On 17/04/2012 10:16 p.m., Daniel Niasoff wrote:
 Thanks Ahmed,

 That worked, well sort of anyway.

 Squid is now successfully transparently intercepting SSL but as stated on the 
 wiki, certificate rewrite doesn't work.

 So I guess the only real solution is explicit proxy.

 I tried to play around with WPAD + PAC but that is only useful when PCs are 
 on a corporate network with centrally managed DNS/DHCP.

 My clients are home users with their own broadband routers which manage their 
 own DHCP.

 So any ideas what I can do if I want to set up a proxy service for SSL with 
 minimum effort required from users and no control of DHCP?

You can publish the details of your proxy and PAC file, encouraging them to 
make use of it for faster Internet.

Amos


RE: [squid-users] squid 3.2.0.17 + transparent + sslbump

2012-04-17 Thread Amos Jeffries

On 17.04.2012 22:26, Daniel Niasoff wrote:

I suppose so.

Was hoping for a more magical solution that would just work.

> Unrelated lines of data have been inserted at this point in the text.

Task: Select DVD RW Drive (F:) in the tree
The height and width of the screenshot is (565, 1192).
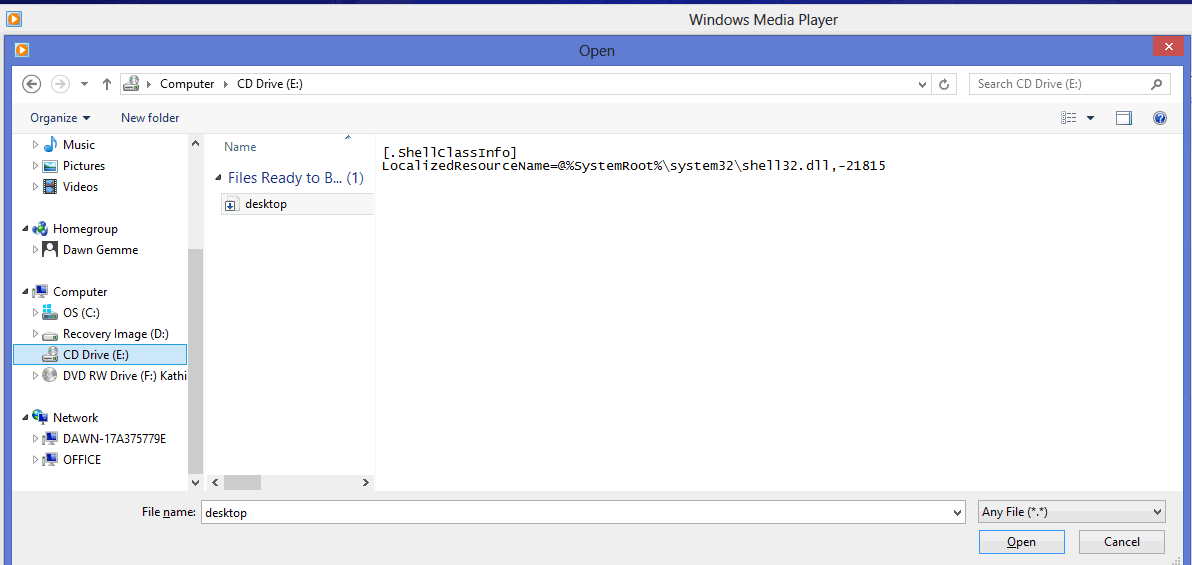Action: click(x=124, y=376)
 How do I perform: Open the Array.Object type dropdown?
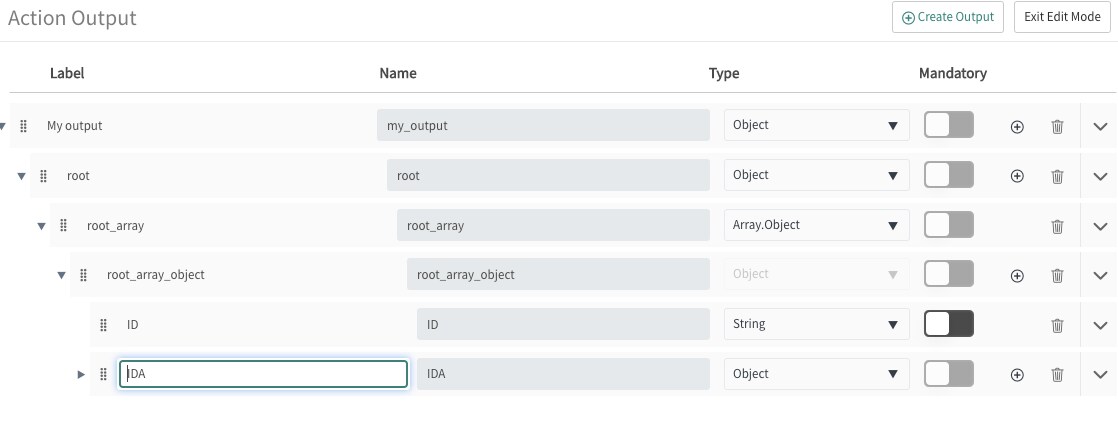pyautogui.click(x=817, y=225)
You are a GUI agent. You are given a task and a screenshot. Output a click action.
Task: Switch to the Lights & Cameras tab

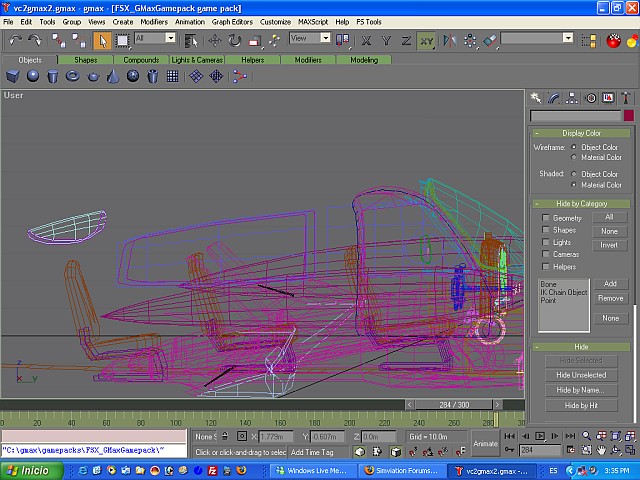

You are talking about a cross-ASN problem. Paste the consumer CPE 
devices is a whole other network scope, which just happens to be 
(probably) single-homed through yours.


Government proxy farms and great firewall setups face the same 
problem with internal ISP networks. IETF HTTP WG is considering the 
problem, but there is nothing today which solves it magically.


Amos




-Original Message-
From: Amos Jeffries [mailto:squ...@treenet.co.nz]
Sent: 17 April 2012 11:21
To: squid-users@squid-cache.org
Subject: Re: [squid-users] squid 3.2.0.17 + transparent + sslbump

On 17/04/2012 10:16 p.m., Daniel Niasoff wrote:

Thanks Ahmed,

That worked, well sort of anyway.

Squid is now successfully transparently intercepting SSL but as 
stated on the wiki, certificate rewrite doesn't work.


So I guess the only real solution is explicit proxy.

I tried to play around with WPAD + PAC but that is only useful when 
PCs are on a corporate network with centrally managed DNS/DHCP.


My clients are home users with their own broadband routers which 
manage their own DHCP.


So any ideas what I can do if I want to set up a proxy service for 
SSL with minimum effort required from users and no control of DHCP?


You can publish the details of your proxy and PAC file, encouraging
them to make use of it for faster Internet.